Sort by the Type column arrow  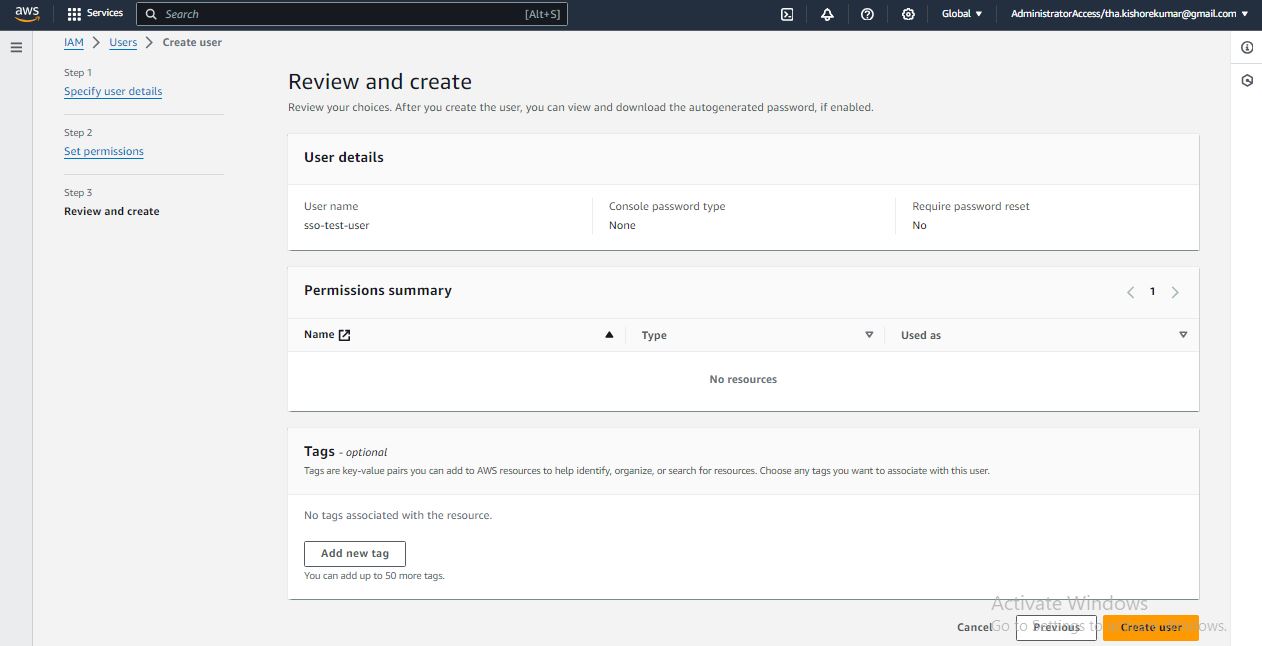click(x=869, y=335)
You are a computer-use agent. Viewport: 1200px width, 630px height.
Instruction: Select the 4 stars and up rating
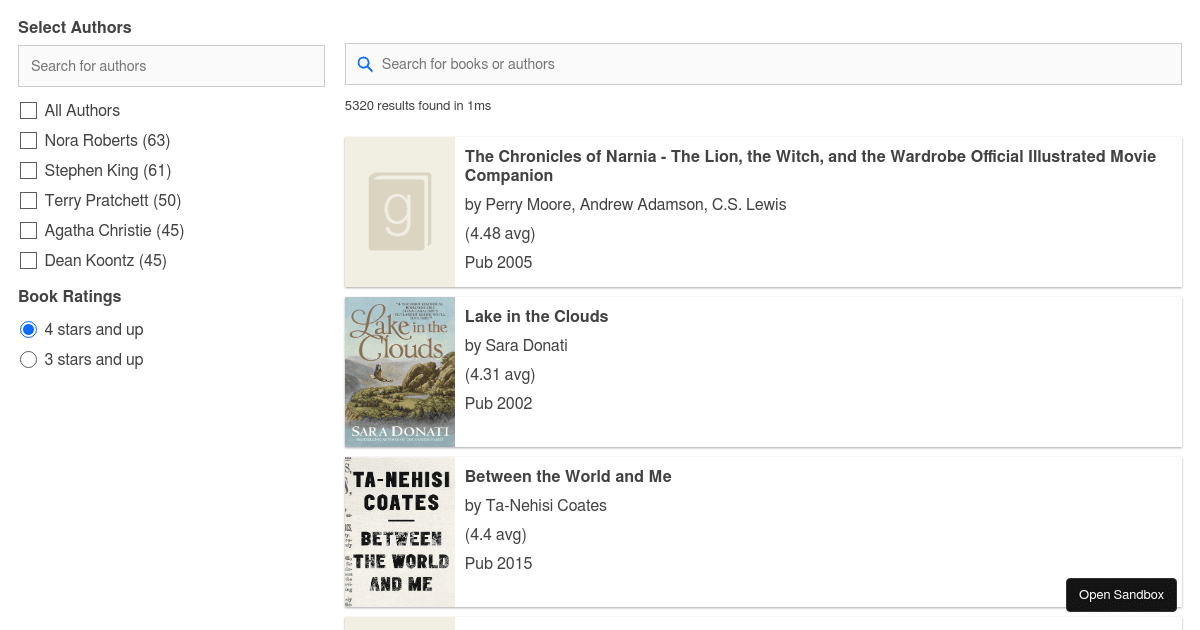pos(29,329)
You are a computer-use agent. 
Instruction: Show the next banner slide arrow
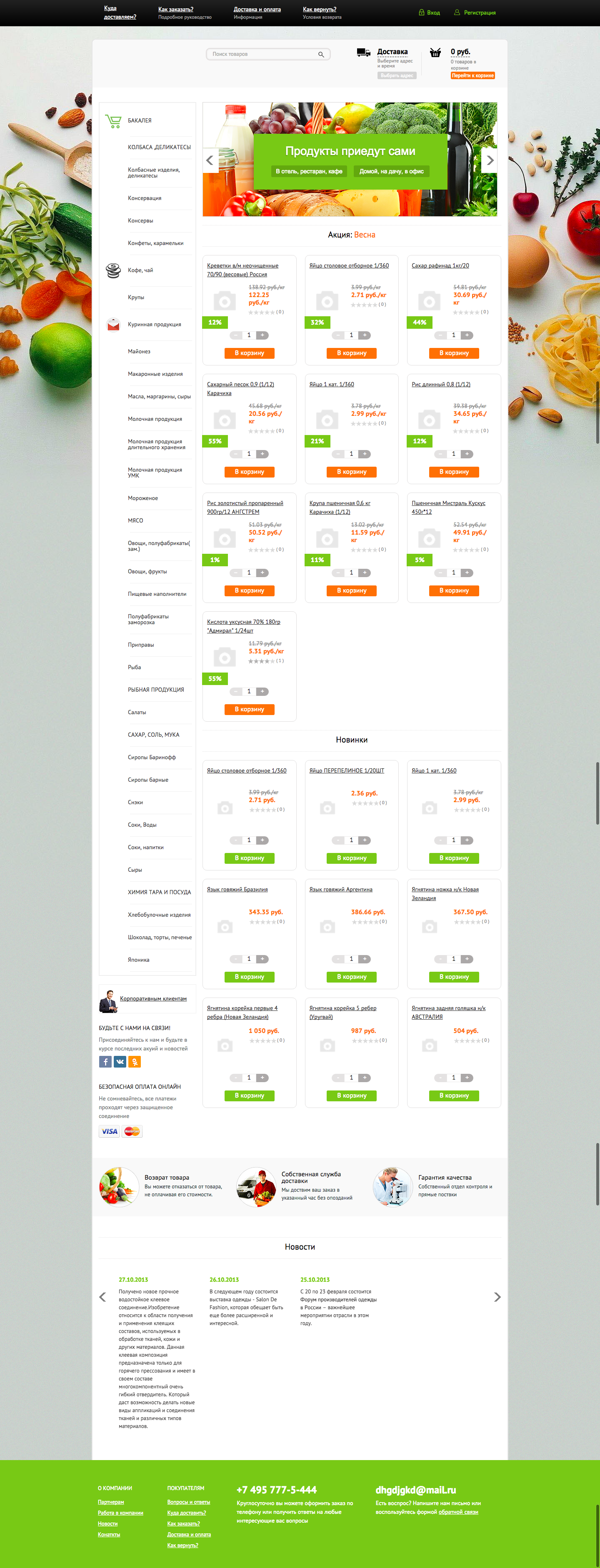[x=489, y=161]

====================

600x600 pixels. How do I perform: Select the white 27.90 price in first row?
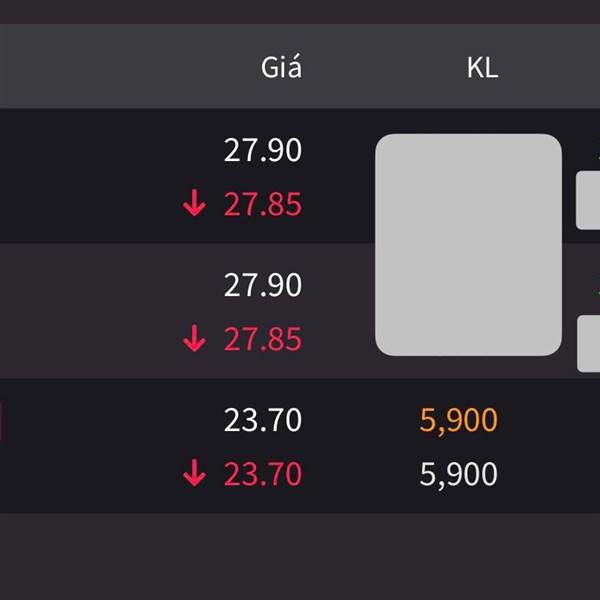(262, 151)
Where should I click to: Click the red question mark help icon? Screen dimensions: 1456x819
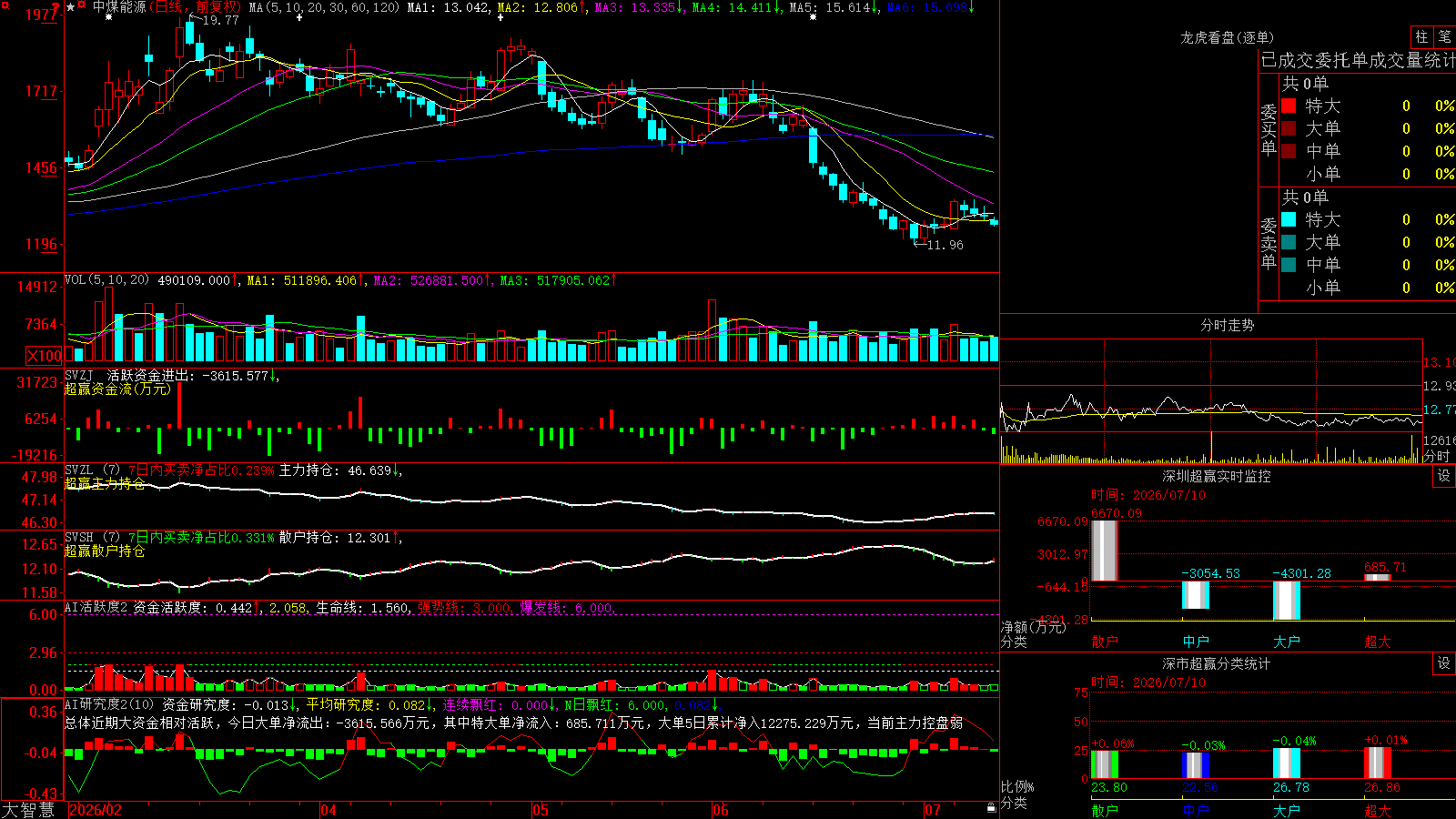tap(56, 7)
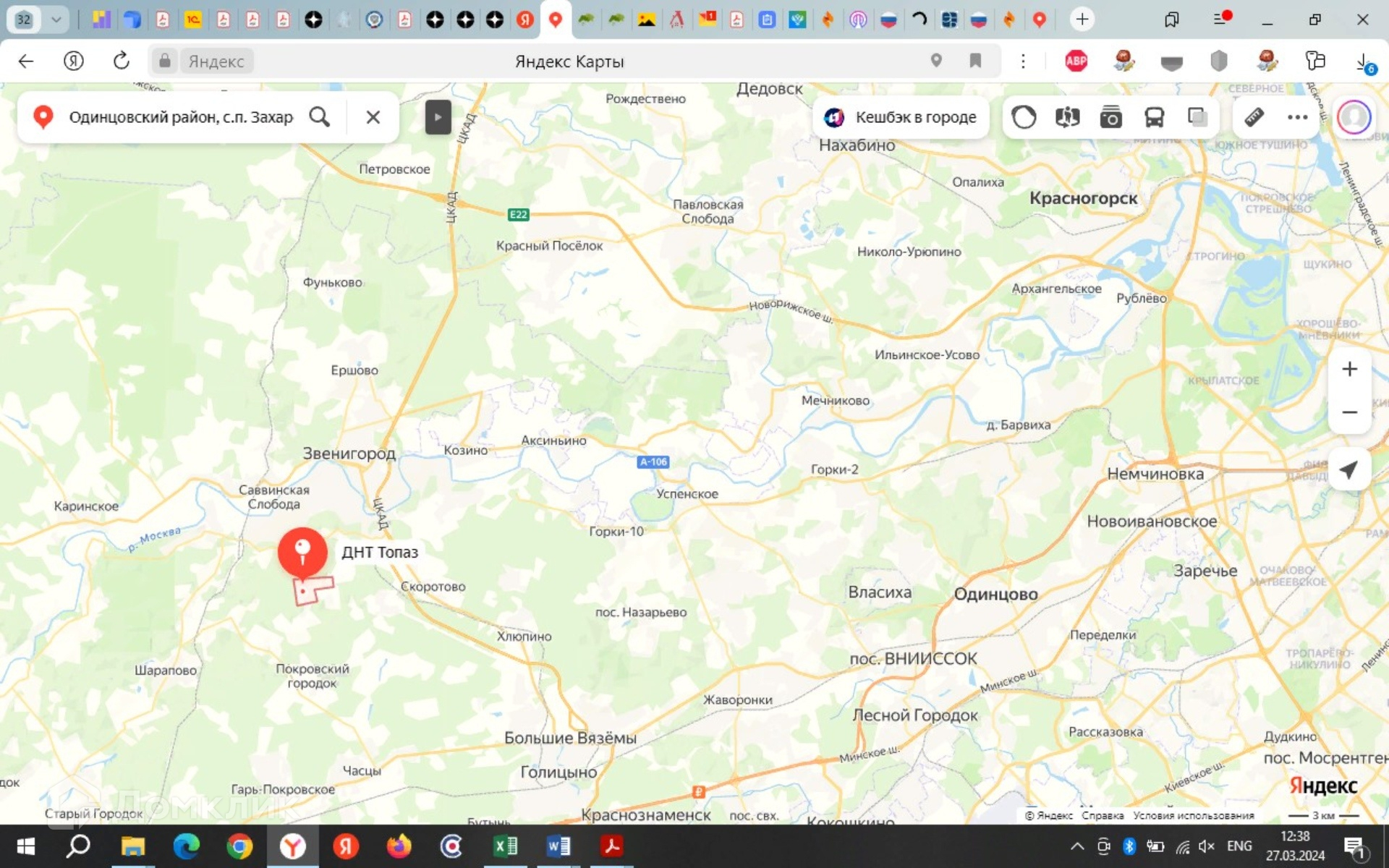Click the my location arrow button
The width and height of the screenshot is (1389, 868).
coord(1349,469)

====================

**EXERCISE**
Rewrite the records from the line with "You are a computer-use agent. Viewport: 1200px" to the line with "[x=489, y=161]", both included, with the requests unchanged. Multiply only the coordinates in the answers by 0.85 and round each to a whole number, rounding halves up; leave out the pictures.

**RESPONSE**
You are a computer-use agent. Viewport: 1200px width, 630px height.
Instruction: Select the 4 stars and up rating
pos(25,280)
You are a computer-use agent. 
Instruction: Show the next banner slide arrow
[x=416, y=137]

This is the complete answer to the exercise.